Find and copy the lines in the records beneath this task that contain the word "will".

__________________________________________________

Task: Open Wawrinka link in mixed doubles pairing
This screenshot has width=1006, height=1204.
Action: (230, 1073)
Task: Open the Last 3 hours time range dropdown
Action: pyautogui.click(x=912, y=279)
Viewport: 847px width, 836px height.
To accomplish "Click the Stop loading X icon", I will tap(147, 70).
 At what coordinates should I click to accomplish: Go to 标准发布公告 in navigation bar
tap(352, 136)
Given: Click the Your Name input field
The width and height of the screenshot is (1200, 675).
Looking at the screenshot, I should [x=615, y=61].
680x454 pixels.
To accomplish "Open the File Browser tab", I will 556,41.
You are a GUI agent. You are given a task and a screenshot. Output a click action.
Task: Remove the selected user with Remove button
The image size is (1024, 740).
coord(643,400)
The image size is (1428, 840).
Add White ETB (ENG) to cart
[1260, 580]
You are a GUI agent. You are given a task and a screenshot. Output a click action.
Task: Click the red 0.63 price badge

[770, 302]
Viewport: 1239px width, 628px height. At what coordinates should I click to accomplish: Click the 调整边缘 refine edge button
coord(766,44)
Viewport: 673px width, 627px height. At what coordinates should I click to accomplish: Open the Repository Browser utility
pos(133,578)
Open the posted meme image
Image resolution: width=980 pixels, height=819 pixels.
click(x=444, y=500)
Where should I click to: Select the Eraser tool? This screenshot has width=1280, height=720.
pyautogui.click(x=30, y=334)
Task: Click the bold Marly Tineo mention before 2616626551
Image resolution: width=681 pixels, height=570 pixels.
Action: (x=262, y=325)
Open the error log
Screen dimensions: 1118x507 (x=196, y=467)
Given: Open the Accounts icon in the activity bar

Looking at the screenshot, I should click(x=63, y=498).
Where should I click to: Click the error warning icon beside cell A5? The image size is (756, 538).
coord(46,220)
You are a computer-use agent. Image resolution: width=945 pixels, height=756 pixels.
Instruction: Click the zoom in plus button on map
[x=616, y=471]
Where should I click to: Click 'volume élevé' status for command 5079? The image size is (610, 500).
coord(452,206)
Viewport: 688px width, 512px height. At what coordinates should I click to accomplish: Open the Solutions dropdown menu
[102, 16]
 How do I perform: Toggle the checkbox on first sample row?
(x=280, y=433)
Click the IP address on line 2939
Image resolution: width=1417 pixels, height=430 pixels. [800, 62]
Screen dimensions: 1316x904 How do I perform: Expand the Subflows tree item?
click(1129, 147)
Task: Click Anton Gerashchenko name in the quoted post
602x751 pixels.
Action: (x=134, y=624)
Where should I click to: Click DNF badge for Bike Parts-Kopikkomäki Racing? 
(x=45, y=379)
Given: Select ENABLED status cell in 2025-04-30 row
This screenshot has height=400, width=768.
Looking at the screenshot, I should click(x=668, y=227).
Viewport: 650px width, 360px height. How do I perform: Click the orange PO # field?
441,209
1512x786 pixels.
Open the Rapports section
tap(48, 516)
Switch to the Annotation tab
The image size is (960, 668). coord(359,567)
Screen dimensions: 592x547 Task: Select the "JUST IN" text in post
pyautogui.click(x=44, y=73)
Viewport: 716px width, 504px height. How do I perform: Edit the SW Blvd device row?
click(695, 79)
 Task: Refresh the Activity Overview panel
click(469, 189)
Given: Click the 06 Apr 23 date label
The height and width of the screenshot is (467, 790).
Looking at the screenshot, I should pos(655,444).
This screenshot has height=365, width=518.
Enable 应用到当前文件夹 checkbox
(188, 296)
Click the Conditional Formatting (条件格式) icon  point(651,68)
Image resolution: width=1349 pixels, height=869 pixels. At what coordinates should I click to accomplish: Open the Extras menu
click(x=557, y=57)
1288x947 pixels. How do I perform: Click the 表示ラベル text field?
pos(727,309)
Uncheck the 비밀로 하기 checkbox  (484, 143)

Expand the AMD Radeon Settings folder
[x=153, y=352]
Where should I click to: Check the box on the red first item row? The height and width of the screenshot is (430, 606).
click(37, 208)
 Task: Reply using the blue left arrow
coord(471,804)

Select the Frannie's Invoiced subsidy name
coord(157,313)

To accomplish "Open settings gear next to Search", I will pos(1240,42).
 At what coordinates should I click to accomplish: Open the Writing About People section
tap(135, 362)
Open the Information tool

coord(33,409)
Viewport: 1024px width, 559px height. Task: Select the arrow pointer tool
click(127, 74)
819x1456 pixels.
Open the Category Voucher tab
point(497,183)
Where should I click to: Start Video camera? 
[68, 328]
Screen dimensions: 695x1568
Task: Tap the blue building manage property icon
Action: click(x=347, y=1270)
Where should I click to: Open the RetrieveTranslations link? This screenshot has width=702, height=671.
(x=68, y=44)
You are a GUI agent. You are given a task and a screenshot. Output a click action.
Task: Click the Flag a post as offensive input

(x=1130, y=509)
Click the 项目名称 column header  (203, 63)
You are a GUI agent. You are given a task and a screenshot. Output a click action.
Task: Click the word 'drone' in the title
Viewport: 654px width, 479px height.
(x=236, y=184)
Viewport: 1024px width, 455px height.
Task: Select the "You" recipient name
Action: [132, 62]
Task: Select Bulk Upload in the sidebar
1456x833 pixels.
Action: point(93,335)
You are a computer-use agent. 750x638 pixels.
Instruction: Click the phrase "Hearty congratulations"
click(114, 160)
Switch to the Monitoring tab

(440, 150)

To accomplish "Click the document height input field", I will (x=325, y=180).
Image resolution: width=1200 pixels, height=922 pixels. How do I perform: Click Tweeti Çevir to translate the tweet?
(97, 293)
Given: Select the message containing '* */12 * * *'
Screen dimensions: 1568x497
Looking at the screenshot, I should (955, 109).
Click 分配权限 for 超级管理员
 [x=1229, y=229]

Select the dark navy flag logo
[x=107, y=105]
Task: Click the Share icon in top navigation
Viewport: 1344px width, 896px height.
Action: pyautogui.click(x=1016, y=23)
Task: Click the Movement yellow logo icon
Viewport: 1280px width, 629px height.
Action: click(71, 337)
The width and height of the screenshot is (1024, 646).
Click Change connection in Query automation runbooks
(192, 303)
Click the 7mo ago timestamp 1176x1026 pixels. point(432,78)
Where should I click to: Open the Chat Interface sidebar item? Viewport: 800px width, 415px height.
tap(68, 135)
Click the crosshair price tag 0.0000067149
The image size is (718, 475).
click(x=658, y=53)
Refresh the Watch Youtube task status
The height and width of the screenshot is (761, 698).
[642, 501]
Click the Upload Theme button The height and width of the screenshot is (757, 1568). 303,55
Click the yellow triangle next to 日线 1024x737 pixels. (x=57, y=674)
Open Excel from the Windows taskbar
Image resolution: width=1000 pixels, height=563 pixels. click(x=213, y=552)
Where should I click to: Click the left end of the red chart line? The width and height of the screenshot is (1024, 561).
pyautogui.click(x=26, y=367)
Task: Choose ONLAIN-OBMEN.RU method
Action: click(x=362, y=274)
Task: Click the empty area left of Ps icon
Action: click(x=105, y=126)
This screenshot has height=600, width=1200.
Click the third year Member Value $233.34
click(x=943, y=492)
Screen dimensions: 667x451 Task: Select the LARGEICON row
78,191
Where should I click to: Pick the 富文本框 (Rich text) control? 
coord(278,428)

__________________________________________________

RESPONSE:
To accomplish "Click the Stop loading X icon", I will tap(147, 70).
To accomplish "Open the File Browser tab", I will 556,41.
To accomplish "Open settings gear next to Search", I will pos(1240,42).
To accomplish "Click the document height input field", I will (x=325, y=180).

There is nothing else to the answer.